Surely Borland could support Unicode on Win9x via the Microsoft Win9x Unicode Support Layer, the same way everything else that want to use Unicode in 9x manages to support it?
David, the Unicode layer for 9x doesn’t actually provide Unicode on 9x; it just allows you to write a Unicode app for NT/2000/XP/2003 which will still run (albeit without Unicode) on 9x. This is discussed in my article.
Nikola, the TNT compounds don’t solve the Unicode problem for the scientific application because the compounds don’t contain a Unicode version of TeeeChart.
The scientific applications often use English GUI and message anywhere in the World, including Asia. And they need to display English, Greek and Nordic characters like lambda, mu, angstrom, …
As you (Craig Stuntz) wrote,
" as a parallel set of components (which would be kind of pointless as such a component set is already available for free) "
I think this is what most people have wanted for years, and we developers don’t want to have to go to TNT to get the components; we feel more comfortable (a) if Borland internally has the source code to the TNT components (or the equivalent source code written by Borland) , and (b) that Borland is maintaining it. In other words,
(1) If the developers at TNT could do it, why couldn’t Borland?
(2) If Borland was low on manpower, why not negotiate a fee and buy rights from TNT? I doubt that the TNT components are 100% bug free, and somebody needs to be maintaining it.
(3) Why should we trust TNT? For example, its components’ icons have BOMBS on them, which seems juvenile and a coded message that they may have hidden malicious intentions. Would you trust a component that has the skull-and-crossbones picture on it, or a hazardous-materials-sign? That same bomb icon was used for the Apple Macintosh to indicate the system had died. Please read the "moral" section of Ken Thompson’s Turing Award reception speech on "Reflections on Trusting Trust" (http://www.acm.org/classics/sep95/). I trust Borland to some extent because it is a public company listed on the NASDAQ, with a street address and a financial incentive to act responsibly towards its customers . Why should I trust TNT? What motivates TNT to provide bug-free non-malicious code?

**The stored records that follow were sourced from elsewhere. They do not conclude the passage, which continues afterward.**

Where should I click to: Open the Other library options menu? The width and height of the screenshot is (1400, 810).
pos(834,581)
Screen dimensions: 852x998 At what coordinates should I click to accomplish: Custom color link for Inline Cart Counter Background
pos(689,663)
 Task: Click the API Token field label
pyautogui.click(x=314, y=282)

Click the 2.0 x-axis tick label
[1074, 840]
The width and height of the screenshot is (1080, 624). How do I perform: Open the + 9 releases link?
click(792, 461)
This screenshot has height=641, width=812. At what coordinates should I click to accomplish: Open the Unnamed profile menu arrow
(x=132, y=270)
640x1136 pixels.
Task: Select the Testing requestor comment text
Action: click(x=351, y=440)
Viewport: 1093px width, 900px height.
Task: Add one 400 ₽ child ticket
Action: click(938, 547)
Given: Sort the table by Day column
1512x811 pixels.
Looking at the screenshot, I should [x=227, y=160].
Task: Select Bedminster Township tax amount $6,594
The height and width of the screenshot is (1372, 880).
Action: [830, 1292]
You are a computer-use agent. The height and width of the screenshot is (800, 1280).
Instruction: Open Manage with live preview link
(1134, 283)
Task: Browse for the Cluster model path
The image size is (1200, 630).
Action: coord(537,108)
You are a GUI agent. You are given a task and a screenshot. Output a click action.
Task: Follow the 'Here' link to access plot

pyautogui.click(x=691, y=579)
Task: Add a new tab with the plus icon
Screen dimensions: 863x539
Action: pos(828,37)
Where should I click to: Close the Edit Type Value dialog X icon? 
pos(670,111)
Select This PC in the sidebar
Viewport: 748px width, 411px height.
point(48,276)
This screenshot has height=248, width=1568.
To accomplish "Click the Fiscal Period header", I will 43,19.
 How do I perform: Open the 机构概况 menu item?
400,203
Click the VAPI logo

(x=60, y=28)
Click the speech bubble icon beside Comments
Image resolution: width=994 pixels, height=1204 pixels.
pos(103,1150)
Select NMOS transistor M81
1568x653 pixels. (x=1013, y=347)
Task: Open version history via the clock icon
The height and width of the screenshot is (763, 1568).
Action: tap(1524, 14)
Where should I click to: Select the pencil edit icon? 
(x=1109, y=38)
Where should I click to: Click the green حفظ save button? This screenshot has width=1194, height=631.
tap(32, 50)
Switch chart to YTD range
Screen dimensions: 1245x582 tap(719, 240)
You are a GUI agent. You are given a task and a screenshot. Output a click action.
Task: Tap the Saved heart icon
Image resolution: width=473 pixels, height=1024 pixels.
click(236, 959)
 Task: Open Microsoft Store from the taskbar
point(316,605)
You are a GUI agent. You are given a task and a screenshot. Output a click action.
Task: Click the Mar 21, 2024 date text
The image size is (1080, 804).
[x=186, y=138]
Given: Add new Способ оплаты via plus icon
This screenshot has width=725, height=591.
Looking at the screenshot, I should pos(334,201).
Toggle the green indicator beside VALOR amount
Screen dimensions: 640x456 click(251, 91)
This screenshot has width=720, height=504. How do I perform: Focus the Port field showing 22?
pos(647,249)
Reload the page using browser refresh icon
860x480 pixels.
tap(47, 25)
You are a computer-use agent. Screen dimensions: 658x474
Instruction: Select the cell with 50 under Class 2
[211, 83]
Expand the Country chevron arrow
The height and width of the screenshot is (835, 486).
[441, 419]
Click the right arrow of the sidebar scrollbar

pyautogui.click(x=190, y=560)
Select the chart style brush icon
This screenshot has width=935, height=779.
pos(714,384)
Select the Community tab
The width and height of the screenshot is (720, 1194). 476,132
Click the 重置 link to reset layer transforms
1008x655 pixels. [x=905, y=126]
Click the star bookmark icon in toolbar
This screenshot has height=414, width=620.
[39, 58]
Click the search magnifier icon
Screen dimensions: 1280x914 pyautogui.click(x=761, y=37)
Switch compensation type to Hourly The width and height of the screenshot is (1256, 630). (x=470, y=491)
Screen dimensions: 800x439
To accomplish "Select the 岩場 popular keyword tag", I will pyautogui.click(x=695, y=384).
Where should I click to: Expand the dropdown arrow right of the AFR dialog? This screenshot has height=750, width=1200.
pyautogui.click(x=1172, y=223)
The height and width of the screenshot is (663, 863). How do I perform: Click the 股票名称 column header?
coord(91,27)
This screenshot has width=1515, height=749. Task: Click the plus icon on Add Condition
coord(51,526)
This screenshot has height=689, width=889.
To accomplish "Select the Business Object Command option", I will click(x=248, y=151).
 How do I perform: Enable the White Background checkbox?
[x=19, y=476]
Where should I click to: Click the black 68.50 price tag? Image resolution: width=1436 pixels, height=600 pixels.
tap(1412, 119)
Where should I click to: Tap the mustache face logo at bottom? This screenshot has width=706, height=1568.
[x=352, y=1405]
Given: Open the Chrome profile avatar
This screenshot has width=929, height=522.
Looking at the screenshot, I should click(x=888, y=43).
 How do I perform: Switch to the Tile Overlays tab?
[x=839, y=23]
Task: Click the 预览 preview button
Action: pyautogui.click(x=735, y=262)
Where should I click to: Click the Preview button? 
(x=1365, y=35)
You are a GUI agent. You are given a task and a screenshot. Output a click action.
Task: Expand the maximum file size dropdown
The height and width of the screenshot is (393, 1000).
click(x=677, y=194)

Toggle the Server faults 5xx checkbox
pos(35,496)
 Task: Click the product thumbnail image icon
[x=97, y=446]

(4) Microsoft will stop providing security patches for Windows 98 in July of this year (2006) (http://www.microsoft.com/windows/support/endofsupport.mspx): "July 11, 2006 will bring a close to Extended Support for Windows 98, Windows 98 Second Edition, and Windows Me as part of the Microsoft Lifecycle Policy. Microsoft will retire public and technical support, including security updates, by this date." Therefore any arguments about Borland having to support those versions of Windows evaporate; Borland can say, "Since Microsoft doesn’t support these version, Borland is also discontinuing its support."
Unfortunately the problem of the debate has been the ambiguous meaning of "VCL", as you have pointed out; most developers just wanted the UNICODE compatible components, and spoke of "Unicode VCL" as a shorthand for that subset of the issue. Another problem is the desire within Borland for a one-size-fits-all-solution or a Grand-Unified-Solution (overhauling the VCL); personally I think this was a mistaken policy.
Now that Borland is looking to sell its IDE division to concentrate on blah-blah-lifecycle-blah-management-blah, I’m trapped in indecision whether to continue with the Borland product line, or bite the bullet and embrace .Net. I REALLY do not want to.
By the way, I’m still using C++Builder, not Delphi.
(I’d appreciate, Stuntz, if you could please indicate whether you have read my post, since this blog article is almost a year old; dunno if your blog notifies you when somebody contributes a comment. Thanks)
Well, "User," I read your comment, but I don’t agree with it. You don’t have to trust TNT if you don’t want to, but forward compatibility is one of Delphi’s biggest advantages over its competitors right now. To answer your specific questions:
1) The question is not "could Borland do it" — of course they could — but *should* they? My argument — indeed, the whole point of this post — is no. Your opinion may differ, of course.
2) See (1)
3) You don’t have to trust TNT if you don’t want to, but I don’t believe Borland will ever expend resources on a solution which is of limited use to anyone with a big legacy code base, so by arguing for that solution you’re in effect limiting yourself to smaller vendors.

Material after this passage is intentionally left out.